WORK INSTRUCTIONS: Beginning with the opening line, restate the following material exactly, up through the line that contains "Play the timeline".

TASK INPUTS:
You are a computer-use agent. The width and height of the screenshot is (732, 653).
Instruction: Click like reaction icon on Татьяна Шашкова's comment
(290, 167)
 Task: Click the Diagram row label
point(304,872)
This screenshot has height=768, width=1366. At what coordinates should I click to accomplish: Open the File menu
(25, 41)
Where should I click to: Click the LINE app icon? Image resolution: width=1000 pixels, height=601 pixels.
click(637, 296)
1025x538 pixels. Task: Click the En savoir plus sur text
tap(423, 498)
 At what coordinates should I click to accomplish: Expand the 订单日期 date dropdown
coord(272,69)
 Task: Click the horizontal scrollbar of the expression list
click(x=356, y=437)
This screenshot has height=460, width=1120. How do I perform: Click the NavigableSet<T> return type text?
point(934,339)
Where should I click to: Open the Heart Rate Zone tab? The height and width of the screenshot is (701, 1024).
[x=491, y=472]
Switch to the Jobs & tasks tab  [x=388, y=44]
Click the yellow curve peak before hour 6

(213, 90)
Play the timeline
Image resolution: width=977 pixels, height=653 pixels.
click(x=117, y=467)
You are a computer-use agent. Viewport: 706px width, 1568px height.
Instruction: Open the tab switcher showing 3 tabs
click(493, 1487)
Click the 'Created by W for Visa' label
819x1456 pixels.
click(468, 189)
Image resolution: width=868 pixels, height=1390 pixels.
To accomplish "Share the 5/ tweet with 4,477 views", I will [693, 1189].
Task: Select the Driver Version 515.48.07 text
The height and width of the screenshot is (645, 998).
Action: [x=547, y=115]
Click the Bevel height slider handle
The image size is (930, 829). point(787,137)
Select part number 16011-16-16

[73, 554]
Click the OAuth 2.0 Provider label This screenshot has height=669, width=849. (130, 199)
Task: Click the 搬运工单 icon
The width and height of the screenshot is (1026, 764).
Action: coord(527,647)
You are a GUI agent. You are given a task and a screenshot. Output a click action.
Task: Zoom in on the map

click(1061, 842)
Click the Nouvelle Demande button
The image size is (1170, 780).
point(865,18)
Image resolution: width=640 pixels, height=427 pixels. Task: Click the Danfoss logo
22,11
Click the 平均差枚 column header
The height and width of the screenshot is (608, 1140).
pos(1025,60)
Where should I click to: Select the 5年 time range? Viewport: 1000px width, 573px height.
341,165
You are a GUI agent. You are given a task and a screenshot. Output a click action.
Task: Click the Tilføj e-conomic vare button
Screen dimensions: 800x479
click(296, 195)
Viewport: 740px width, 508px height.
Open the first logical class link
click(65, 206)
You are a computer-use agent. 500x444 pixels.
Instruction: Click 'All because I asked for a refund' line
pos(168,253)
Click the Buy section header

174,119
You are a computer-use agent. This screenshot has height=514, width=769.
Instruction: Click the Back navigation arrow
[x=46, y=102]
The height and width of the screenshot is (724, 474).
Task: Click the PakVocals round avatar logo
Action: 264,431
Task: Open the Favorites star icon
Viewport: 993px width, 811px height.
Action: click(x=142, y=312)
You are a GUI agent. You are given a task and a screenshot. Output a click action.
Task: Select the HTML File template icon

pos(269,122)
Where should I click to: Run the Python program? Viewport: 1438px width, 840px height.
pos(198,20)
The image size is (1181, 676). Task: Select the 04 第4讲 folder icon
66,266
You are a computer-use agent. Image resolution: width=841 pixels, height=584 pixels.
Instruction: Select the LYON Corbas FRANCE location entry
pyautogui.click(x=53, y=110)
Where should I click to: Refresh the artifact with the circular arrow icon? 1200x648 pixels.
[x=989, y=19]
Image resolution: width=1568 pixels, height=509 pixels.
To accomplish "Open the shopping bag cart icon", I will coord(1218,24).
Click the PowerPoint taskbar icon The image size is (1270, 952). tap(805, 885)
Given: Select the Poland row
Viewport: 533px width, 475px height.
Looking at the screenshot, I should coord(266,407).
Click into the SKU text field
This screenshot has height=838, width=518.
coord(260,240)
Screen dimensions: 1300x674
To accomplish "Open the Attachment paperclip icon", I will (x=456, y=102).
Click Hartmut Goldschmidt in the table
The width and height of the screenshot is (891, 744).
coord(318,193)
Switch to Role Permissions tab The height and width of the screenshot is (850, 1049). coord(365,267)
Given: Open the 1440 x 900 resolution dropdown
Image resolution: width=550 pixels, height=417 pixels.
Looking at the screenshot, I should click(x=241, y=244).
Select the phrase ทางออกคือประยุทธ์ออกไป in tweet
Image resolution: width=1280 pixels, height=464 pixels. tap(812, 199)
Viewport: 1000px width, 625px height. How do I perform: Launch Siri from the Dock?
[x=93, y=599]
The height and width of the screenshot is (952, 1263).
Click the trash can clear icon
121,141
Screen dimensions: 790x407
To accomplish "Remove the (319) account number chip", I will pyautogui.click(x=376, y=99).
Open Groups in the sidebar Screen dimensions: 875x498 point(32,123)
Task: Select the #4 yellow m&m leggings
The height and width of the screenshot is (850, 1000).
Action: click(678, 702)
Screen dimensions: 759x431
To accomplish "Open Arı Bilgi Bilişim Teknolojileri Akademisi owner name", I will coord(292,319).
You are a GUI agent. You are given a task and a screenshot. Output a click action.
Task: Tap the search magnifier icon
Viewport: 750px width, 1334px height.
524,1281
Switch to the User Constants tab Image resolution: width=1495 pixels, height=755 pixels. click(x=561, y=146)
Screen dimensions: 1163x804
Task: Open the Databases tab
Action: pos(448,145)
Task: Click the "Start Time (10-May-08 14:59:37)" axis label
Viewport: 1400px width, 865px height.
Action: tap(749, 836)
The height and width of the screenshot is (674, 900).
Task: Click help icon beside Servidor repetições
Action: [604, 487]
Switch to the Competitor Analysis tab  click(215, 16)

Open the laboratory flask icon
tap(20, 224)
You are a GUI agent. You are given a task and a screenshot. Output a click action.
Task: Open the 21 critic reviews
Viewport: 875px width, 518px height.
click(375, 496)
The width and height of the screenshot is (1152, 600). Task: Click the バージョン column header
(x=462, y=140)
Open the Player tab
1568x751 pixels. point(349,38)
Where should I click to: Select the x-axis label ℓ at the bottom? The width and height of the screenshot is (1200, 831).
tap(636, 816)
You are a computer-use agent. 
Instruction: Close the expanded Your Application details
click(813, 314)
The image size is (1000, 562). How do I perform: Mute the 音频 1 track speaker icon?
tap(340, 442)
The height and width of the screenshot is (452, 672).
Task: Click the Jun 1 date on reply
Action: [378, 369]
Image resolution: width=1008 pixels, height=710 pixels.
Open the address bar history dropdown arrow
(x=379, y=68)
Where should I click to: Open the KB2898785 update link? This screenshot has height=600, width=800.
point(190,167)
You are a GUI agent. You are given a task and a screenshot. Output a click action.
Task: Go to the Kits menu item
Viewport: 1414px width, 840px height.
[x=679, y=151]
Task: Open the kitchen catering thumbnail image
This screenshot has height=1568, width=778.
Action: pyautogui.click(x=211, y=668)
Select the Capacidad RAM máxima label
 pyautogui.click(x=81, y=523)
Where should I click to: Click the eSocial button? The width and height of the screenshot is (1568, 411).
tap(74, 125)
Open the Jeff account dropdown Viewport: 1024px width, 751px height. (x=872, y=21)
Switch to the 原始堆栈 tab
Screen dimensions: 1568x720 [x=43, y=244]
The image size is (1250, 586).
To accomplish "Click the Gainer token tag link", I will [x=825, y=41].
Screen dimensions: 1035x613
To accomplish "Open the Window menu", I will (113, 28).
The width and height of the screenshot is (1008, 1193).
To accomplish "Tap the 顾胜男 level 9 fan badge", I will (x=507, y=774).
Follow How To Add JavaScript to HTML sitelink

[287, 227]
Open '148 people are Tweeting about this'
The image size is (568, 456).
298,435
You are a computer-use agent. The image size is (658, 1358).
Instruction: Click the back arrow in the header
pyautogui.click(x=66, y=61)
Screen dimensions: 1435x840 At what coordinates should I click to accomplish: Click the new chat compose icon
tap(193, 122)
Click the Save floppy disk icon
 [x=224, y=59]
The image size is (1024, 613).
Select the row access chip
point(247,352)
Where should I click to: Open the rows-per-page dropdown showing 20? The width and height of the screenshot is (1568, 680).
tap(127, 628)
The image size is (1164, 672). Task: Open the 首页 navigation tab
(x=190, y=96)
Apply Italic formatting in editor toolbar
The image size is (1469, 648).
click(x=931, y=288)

OUTPUT FOR THIS TASK:
You are a computer-use agent. The width and height of the screenshot is (732, 653).
Instruction: Click like reaction icon on Татьяна Шашкова's comment
(290, 167)
 Task: Click the Diagram row label
point(304,872)
This screenshot has height=768, width=1366. At what coordinates should I click to accomplish: Open the File menu
(25, 41)
Where should I click to: Click the LINE app icon? Image resolution: width=1000 pixels, height=601 pixels.
click(637, 296)
1025x538 pixels. Task: Click the En savoir plus sur text
tap(423, 498)
 At what coordinates should I click to accomplish: Expand the 订单日期 date dropdown
coord(272,69)
 Task: Click the horizontal scrollbar of the expression list
click(x=356, y=437)
This screenshot has height=460, width=1120. How do I perform: Click the NavigableSet<T> return type text?
point(934,339)
Where should I click to: Open the Heart Rate Zone tab? The height and width of the screenshot is (701, 1024).
[x=491, y=472]
Switch to the Jobs & tasks tab  [x=388, y=44]
Click the yellow curve peak before hour 6

(213, 90)
Play the timeline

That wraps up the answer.